_Приведённый отрывок_
С таким выводом не согласился бывший посол России в Финляндии Ю. Дерябин. Он отметил, что финны, взяв дело осуждения военных преступников в свои руки, постарались избежать более серьёзных и нежелательных для себя действий со стороны СССР. С другой стороны, тот факт, что Жданов и Сталин согласились со столь мягким обхождением с политиками, безусловно ответственными за многочисленные военные преступления, говорит о стремлении руководства СССР к установлению добрососедских отношений с Финляндией, к каковым стремились и руководители СССР в послесталинский период.

По всей видимости, дискуссию об ответственности руководства Финляндии за военные преступления против СССР и России с 1918 по 1944 годы нельзя считать законченной.

Финны в Великой Отечественной пришли на нашу землю истязать, мучить и убивать, и командовал ими «русский генерал» Маннергейм. Зверства «мясников-лахтарей» нисколько не уступали зверствам гитлеровцев. Из сообщений Советского Информбюро явствует, что всё это вполне соответствовало секретным приказам Маннергейма, изданным ещё в июле 1941 года.

Из более чем 64 тыс. советских военнопленных, прошедших через финские концентрационные лагеря, по финским данным, умерло более 18 тыс. Историк Виктор Земсков отмечал, что по финскому плену существуют точные данные — 64188 пленных, из которых 19016 человек умерли.

Согласно мемуарам Маннергейма, в письме от 1 марта 1942 года, направленного им Председателю Международного Красного Креста, было отмечено, что Советский Союз отказался присоединиться к Женевской конвенции и не дал гарантий, что жизнь финских военнопленных будет в безопасности. Впрочем, Финляндия будет стремиться точно выполнять условия конвенции, хотя не имеет возможности надлежащим образом кормить советских пленников, поскольку продовольственные пайки финского населения сокращены до минимума. Маннергейм констатирует, что при обмене военнопленными после заключения перемирия оказалось, что, по его меркам, весьма большое количество финских военнопленных погибло в советских концентрационных лагерях до 1944 года из-за плохих условий содержания.

Количество финских военнопленных за время войны, по данным НКВД, составило 2 476 человек, из которых в 1941─1944 гг., во время пребывания на территории СССР, умерло 403 человека. Обеспечение военнопленных питанием, лекарственными препаратами, медикаментами было приравнено к нормам обеспечения раненых и больных Красной Армии. И это, заметим, при отсутствии соблюдения Женевской конвенции!

На пресловутых «трёх перешейках» не было сплошной линии фронта, и излюбленным занятием финских диверсионных групп были рейды по красноармейским госпиталям, где они подчистую вырезали как медицинский персонал, так и самих раненых, устраивая охоту за гвардейскими значками. Это поощрялось гитлеровским командованием: за предъявленные 20 гвардейских значков полагался «Железный крест». Сам Маннергейм также носил эту фашистскую награду, и хотя он лично не уничтожал раненых красноармейцев, но избавить его от ответственности за зверства подчинённых было излишним гуманизмом.

_Задание_
Сколько финских военнопленных, по данным НКВД из отрывка, умерло в 1941─1944 гг. во время пребывания на территории СССР?

_Исходные данные_
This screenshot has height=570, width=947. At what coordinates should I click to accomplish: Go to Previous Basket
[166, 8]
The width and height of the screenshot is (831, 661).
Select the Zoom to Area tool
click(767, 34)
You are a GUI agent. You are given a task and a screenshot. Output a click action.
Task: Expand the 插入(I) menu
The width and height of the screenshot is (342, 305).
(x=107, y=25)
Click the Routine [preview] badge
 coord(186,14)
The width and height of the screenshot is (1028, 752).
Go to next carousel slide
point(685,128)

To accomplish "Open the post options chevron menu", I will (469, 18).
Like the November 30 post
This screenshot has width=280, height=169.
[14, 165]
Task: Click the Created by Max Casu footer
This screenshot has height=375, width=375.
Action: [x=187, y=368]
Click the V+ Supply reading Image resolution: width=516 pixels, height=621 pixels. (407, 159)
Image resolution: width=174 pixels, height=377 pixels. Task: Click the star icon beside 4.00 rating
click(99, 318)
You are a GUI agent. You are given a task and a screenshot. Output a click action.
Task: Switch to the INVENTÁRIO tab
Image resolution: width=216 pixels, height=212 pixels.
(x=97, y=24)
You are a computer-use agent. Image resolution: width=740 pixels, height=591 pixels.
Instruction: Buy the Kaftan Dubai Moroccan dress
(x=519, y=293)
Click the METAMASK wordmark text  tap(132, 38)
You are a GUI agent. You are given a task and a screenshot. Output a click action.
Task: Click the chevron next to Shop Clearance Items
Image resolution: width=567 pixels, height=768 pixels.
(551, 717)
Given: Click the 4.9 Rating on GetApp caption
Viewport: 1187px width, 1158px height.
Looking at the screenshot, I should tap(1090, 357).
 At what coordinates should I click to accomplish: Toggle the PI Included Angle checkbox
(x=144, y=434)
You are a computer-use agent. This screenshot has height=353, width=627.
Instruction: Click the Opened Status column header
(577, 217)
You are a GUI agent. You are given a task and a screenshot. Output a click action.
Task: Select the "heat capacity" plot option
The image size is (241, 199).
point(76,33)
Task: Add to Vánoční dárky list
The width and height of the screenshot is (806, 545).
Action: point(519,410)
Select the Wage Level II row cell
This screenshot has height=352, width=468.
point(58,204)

_Ответ_
403 человека.